News, 05 February 2015

NEW YORK: Online retailer Amazon has lost its spot as the company with the best corporate reputation among the public to a small upstate New York grocer.

In the annual Harris Poll Reputation Quotient (RQ) study – conducted online, in English, among 27,278 US respondents who rated the 100 most "visible" businesses on 20 different attributes – Wegmans Food Markets, an 85-store chain based in Rochester, New York and making its first appearance in the rankings, took the top spot.

Its RQ score of 84.36 put it just ahead of Amazon on 83.72. Consumer electronics business Samsung was in third place on 81.98, with warehouse club Costco (81.69) and personal care brand Johnson & Johnson (80.88) rounding out the top five.

"Reputation is far from static and is a business asset that is earned every day as people evaluate companies through the lens of what matters most to them," observed Carol M. Gstalder, Reputation & Public Relations Practice Leader for Harris Poll.

She added that "Wegmans has spent years building a sterling reputation in the communities they serve, through its employees, one shopping experience at a time".

Two years ago Apple had the best reputation but it has since fallen to ninth in the rankings, although its score of 80.69 still qualified it as 'excellent'.

A total of 12 companies had 'excellent' reputations, with RQ scores above 80, while 16 were said to be 'poor', with scores from 50 to 64. Among the latter were media business Time Warner, in 85th place with an RQ of 64.93, and banker Goldman Sachs in 100th, scoring 55.07.

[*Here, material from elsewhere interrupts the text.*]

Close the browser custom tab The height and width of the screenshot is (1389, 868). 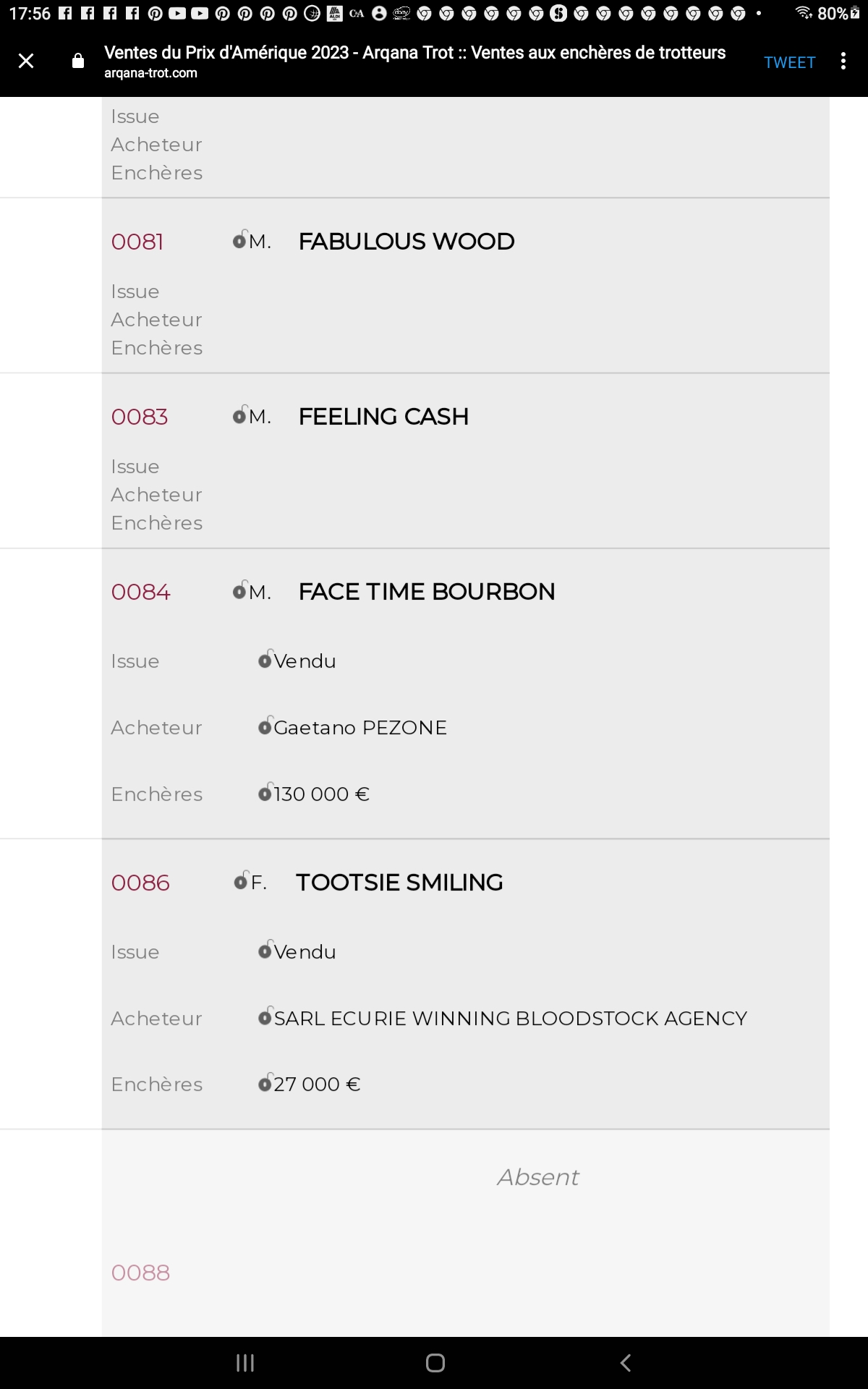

Harris Poll reported that retailer JC Penney had shown the strongest improvement in the past year as its turnaround strategy gained traction.

In contrast, vehicle manufacturers Honda, Hyundai and General Motors experienced the largest declines in reputation, thanks largely to an unprecedented series of automotive recalls.

The importance of reputation was emphasised by Gstalder, who stated that 36% of the US public had decided against doing business with a company because of something they had learned about its conduct.

"Companies need to evaluate and understand the increasing expectations consumers have when it comes to corporate reputation," she said, "specifically what they think, say and do, as well as how best to engage with them."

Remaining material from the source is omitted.